- [Task item]:
Your answer must be the full set of records, copied exactly, with no pictures in it.

- [Exercise input]:
----

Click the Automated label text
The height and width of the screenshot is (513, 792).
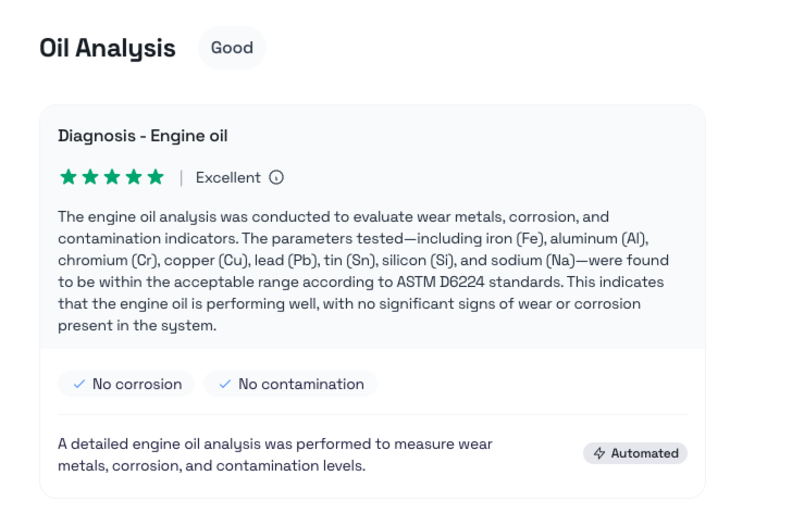point(645,453)
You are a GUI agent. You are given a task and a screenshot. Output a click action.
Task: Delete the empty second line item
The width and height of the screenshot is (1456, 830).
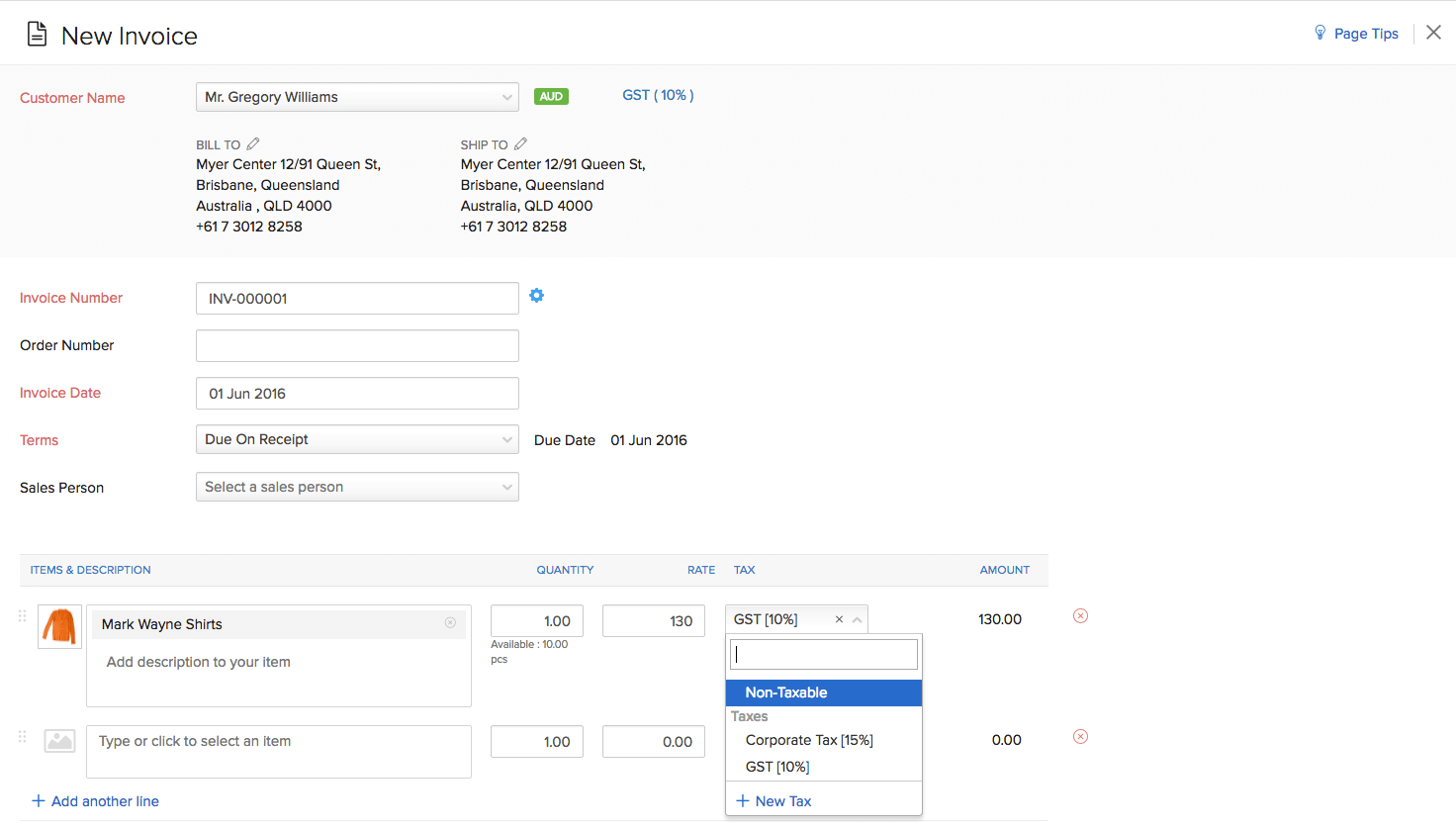pos(1080,736)
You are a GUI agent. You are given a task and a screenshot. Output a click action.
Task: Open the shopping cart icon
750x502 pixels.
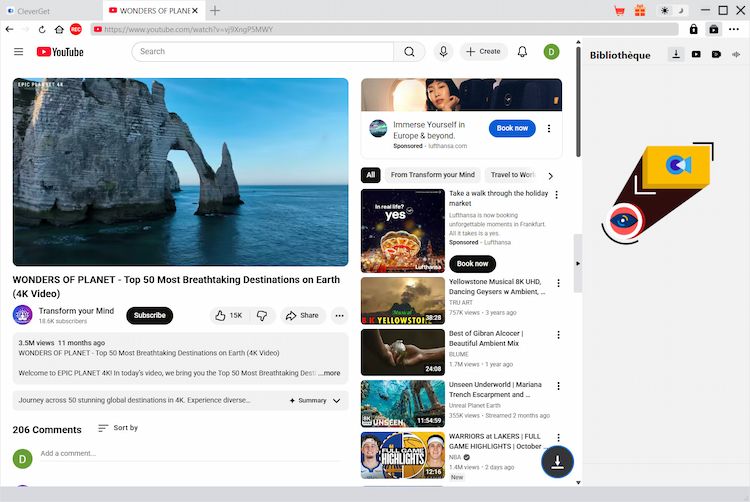(619, 10)
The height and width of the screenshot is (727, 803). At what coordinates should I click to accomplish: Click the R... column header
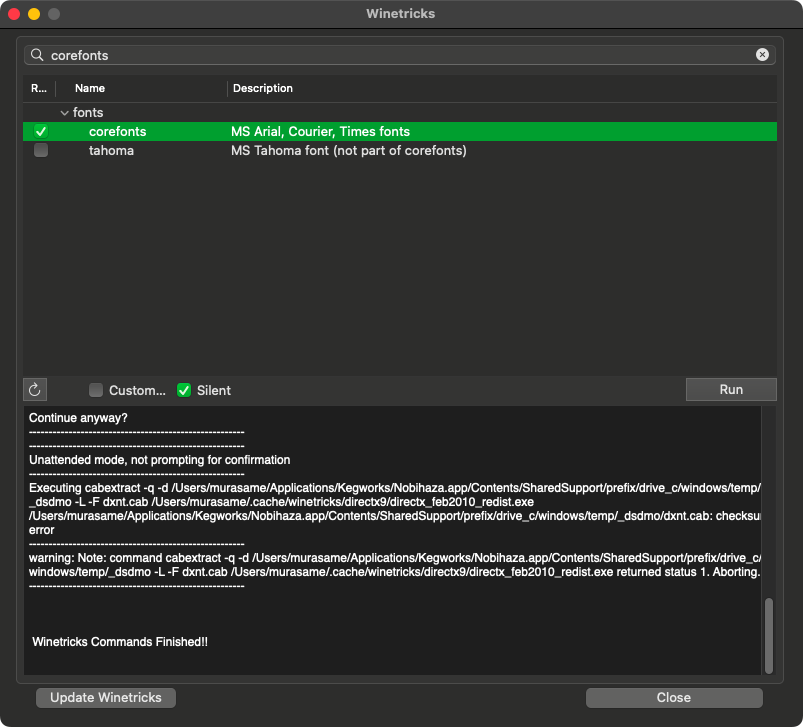coord(39,88)
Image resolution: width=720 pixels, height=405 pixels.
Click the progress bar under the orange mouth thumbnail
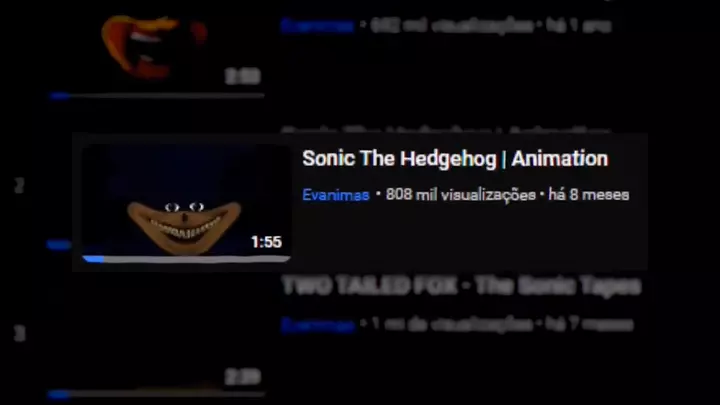(157, 96)
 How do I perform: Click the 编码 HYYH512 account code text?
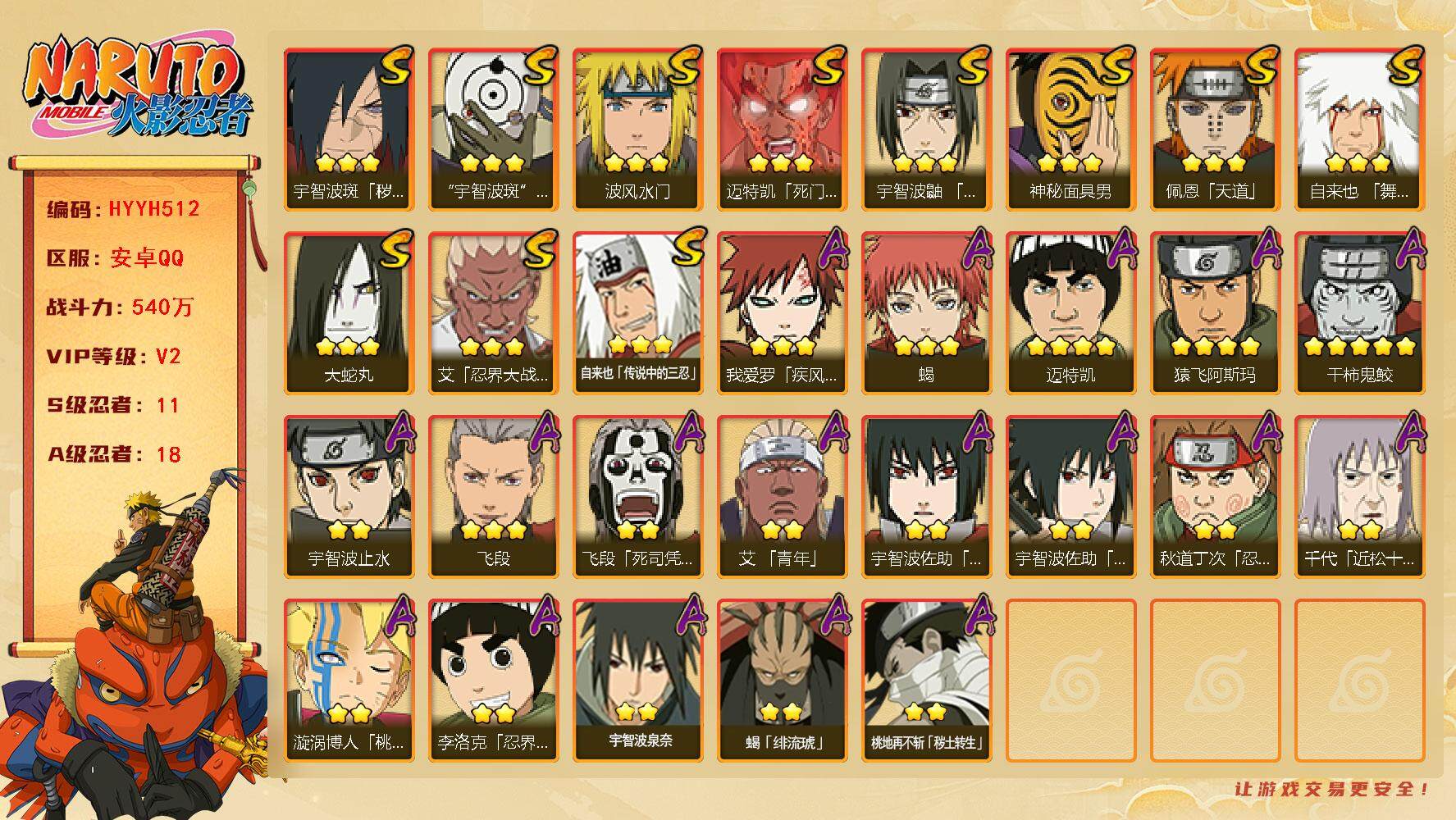(x=123, y=208)
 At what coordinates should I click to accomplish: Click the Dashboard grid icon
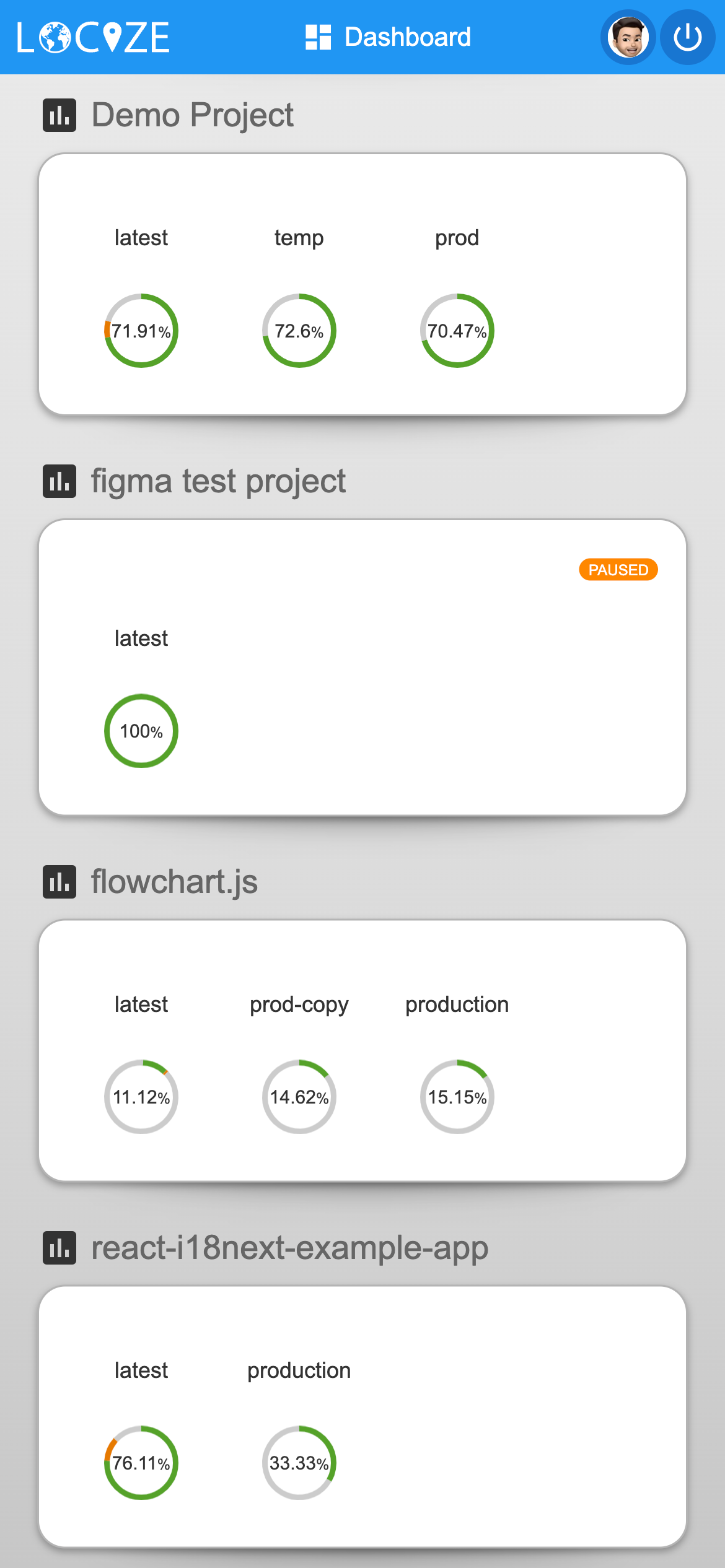pos(319,37)
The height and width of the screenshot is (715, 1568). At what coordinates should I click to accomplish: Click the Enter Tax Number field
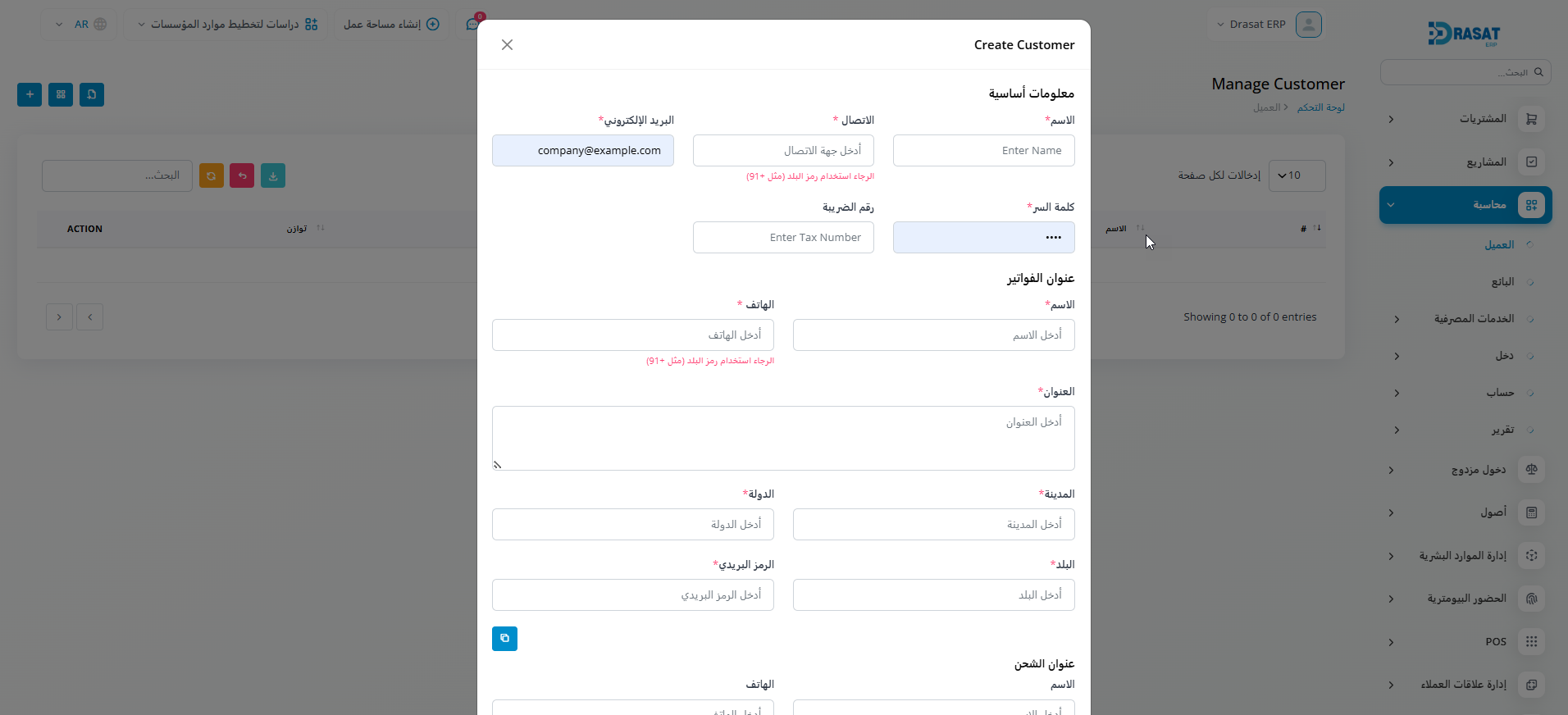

----

- [Output for this task]:
Click the Automated label text
The height and width of the screenshot is (513, 792).
point(645,453)
You are a GUI agent. You are given a task and a screenshot. Output a click action.
Task: Delete the empty second line item
The width and height of the screenshot is (1456, 830).
pos(1080,736)
You are a GUI agent. You are given a task and a screenshot. Output a click action.
Task: Open the shopping cart icon
750x502 pixels.
(619, 10)
The height and width of the screenshot is (727, 803). At what coordinates should I click to accomplish: Click the R... column header
coord(39,88)
Image resolution: width=720 pixels, height=405 pixels.
Click the progress bar under the orange mouth thumbnail
(157, 96)
 How do I perform: Click the 编码 HYYH512 account code text?
(x=123, y=208)
 At what coordinates should I click to accomplish: Click the Dashboard grid icon
pos(319,37)
The height and width of the screenshot is (715, 1568). At what coordinates should I click to accomplish: Click the Enter Tax Number field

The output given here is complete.